Founded in 1863, the mill gets its name from the Mallalieus family who ran it for five generations. Today, they remain family-run, set at the foot of the grass-covered, sheep-grazing heart of the Pennines. Specialising in woollen cloth, sheared fleece arrives in bales as raw fibre. For soft furnishings like throws, British wool is a bit too coarse. Instead, they favour breeds like Australian merino lambswool which is far finer.
Mallalieus of Delph is one of the last remaining vertical mills in Britain, which means they look after the whole making cycle, from spinning, warping and weaving to mending and fabric finishing. Making our throws is a six to eight-week process.
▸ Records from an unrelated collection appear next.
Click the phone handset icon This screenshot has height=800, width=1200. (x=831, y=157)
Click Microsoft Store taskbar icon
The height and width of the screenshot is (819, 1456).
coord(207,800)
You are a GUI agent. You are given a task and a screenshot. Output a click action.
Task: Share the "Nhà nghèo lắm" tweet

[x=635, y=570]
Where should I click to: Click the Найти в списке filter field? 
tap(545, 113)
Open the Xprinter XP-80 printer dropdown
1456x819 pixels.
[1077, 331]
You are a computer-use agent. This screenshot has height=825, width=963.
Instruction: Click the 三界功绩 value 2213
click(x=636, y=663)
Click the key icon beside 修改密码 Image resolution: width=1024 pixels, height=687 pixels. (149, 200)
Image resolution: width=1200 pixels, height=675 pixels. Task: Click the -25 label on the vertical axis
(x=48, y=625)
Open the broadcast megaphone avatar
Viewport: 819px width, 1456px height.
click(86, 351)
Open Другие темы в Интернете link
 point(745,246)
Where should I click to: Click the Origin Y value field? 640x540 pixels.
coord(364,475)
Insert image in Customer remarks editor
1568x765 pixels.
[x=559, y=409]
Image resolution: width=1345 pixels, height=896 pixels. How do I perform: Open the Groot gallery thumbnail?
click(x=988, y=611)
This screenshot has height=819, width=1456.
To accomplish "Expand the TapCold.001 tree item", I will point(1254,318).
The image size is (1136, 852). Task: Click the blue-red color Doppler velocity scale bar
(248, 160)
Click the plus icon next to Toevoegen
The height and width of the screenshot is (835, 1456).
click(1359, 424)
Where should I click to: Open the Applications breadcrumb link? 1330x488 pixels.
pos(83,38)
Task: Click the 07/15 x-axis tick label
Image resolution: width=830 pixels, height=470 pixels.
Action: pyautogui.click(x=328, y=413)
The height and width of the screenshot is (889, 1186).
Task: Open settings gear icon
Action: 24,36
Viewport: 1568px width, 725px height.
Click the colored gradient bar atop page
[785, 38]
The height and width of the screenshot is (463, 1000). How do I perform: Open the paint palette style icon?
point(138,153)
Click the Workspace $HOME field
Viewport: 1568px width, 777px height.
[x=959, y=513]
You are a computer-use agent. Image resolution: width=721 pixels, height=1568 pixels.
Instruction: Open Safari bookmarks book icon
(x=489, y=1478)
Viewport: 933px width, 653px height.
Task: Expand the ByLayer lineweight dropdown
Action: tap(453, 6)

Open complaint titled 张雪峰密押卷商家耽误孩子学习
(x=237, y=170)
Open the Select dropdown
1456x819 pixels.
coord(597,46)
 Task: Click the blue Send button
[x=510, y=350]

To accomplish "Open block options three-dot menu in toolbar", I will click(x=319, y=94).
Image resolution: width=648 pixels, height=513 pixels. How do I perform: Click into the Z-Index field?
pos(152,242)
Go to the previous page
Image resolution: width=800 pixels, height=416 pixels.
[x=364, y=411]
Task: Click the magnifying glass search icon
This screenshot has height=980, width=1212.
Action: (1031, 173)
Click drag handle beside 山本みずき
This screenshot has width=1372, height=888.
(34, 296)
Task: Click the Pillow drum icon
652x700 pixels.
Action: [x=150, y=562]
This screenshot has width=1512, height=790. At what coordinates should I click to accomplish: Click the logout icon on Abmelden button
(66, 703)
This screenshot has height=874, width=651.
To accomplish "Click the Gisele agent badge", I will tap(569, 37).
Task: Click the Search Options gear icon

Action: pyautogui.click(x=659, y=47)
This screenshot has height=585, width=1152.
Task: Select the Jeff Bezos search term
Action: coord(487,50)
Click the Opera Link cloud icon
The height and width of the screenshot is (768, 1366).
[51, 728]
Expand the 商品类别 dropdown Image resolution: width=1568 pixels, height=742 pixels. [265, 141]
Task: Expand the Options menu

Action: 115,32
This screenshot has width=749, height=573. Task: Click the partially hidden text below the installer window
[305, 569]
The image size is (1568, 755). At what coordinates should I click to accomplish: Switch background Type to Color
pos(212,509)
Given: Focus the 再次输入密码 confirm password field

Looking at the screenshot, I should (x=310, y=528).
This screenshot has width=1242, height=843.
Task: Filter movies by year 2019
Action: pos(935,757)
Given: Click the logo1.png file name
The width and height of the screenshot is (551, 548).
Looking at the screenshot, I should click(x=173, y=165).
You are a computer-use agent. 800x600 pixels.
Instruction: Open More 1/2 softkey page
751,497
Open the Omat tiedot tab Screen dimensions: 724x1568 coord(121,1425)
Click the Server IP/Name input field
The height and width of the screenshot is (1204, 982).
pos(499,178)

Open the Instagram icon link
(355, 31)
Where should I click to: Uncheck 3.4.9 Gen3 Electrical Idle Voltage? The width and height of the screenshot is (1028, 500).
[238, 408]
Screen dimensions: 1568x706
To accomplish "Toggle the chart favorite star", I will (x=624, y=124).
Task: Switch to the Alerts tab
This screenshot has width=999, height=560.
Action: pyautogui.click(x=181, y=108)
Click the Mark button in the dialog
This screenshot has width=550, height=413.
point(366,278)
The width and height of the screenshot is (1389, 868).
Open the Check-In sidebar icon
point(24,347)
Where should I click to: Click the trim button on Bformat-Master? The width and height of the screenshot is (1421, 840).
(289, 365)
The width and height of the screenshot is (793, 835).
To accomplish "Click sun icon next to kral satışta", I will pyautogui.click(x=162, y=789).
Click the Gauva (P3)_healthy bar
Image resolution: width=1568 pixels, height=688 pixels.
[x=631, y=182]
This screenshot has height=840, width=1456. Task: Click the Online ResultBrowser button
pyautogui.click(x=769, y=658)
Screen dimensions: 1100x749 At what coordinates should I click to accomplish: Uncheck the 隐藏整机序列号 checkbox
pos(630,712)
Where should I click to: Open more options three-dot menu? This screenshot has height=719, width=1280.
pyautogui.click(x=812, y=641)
It’s now very rare for one mill to house that span of skills under one roof, and Mallalieus is particularly proud of how this significantly reduces its carbon footprint.
From dyeing to finishing, there’s also a mixture of hand and machine processes. In the images, you can see Claire purling the tassels on our Sudbury throw, coaxing the Lafer machine to twist the threads and create the soft fringe that tops and tails all of our throws.
Fresh off the loom, the throws are peppered with mends-needed and have lost some of their softness. Woollen fabrics are loosely woven to allow them to ‘mill’ when they’re washed, meaning the fibres relax and spread, blending into one another and becoming softer. Post-washing, the fabric goes through a mangle and is then brushed with natural teasels to make the surface softer still. The final stage involves steam-blowing to give the wool back its natural drape, before each label is sewn on by well-practiced hands.